The Net-Zero Banking Alliance (NZBA), the sector’s flagship coalition for cutting global carbon emissions, has said it will restructure following the departure of several of its biggest members.
Formed in 2021 ahead of the COP26 climate summit in Glasgow, the NZBA is proposing to move from a “membership-based alliance” to a “framework initiative”. Under its current rules, members are required to commit to achieving net-zero emissions by 2050, set interim 2030 targets for carbon-intensive sectors, and publish annual progress reports. A vote on the changes is due by the end of September.
The shift follows a series of withdrawals by major banks under political and regulatory pressure. UBS became the latest to leave earlier this month, following Barclays and HSBC in the UK, and after earlier departures by leading lenders in the United States, Canada, Australia and Japan. Critics in the US, particularly some Republican politicians, had argued that membership risked breaching antitrust laws.
In a statement, the NZBA steering group said the revised model would help banks remain resilient and accelerate “the real economy transition” consistent with the 2015 Paris Agreement. It said the changes would enable ongoing engagement with the global banking industry and provide guidance and tools to support banks and their clients in decarbonisation.

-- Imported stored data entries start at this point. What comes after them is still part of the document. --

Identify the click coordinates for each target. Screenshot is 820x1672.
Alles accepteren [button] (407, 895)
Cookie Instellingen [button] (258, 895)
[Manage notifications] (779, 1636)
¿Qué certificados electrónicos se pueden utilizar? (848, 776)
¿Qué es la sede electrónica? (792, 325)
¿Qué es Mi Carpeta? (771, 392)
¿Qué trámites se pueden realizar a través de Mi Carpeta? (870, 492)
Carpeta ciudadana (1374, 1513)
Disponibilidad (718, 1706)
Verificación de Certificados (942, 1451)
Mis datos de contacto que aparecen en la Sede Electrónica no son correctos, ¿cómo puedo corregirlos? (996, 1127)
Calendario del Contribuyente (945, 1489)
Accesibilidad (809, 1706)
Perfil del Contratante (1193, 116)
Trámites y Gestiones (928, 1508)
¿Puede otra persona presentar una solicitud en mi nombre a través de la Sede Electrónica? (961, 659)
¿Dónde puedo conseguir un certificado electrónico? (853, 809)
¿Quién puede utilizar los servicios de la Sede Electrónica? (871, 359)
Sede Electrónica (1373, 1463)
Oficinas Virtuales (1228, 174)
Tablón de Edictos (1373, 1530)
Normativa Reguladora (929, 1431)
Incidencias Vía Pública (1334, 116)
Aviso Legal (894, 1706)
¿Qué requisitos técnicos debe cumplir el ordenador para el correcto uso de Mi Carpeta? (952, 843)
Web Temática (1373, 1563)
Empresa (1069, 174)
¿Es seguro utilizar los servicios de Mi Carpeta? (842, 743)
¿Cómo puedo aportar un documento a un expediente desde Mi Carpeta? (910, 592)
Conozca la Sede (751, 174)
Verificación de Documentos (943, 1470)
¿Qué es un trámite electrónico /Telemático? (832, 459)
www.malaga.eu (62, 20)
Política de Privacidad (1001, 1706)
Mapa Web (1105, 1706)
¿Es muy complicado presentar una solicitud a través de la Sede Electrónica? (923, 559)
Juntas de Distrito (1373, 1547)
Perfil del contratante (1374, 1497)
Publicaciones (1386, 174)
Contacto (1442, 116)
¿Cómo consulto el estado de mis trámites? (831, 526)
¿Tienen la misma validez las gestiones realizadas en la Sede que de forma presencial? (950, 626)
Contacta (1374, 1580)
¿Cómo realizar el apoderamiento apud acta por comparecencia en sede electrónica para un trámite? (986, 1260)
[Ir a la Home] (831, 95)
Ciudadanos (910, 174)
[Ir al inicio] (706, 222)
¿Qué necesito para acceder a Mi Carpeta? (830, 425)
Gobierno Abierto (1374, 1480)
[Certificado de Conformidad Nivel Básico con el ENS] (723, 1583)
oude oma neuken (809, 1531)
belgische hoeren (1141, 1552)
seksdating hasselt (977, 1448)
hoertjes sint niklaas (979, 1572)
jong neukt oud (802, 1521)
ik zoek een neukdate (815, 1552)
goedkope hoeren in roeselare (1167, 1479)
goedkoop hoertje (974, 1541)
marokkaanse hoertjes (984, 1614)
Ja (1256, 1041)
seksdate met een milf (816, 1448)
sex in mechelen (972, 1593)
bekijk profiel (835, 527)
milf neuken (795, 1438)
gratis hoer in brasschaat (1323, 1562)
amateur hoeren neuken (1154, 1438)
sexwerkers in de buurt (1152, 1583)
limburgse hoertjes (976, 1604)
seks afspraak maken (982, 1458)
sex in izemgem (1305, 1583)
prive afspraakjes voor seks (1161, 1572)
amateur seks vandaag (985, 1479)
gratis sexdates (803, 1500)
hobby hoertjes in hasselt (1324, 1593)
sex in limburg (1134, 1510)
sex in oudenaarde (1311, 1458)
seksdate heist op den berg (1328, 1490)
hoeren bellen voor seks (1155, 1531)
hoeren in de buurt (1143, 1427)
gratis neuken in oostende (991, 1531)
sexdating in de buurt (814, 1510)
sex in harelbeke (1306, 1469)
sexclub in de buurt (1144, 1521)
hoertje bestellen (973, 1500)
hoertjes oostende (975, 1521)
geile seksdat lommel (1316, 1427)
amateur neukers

However, campaigners said the overhaul underscored the fragility of voluntary corporate action. Lucie Pinson, director of non-profit Reclaim Finance, argued the changes were an attempt to mask declining relevance: “For those working to protect the environment and the climate, this underlines once again the limits of voluntary corporate commitments and the urgent need for binding measures, including strong regulatory action, to trigger real change.”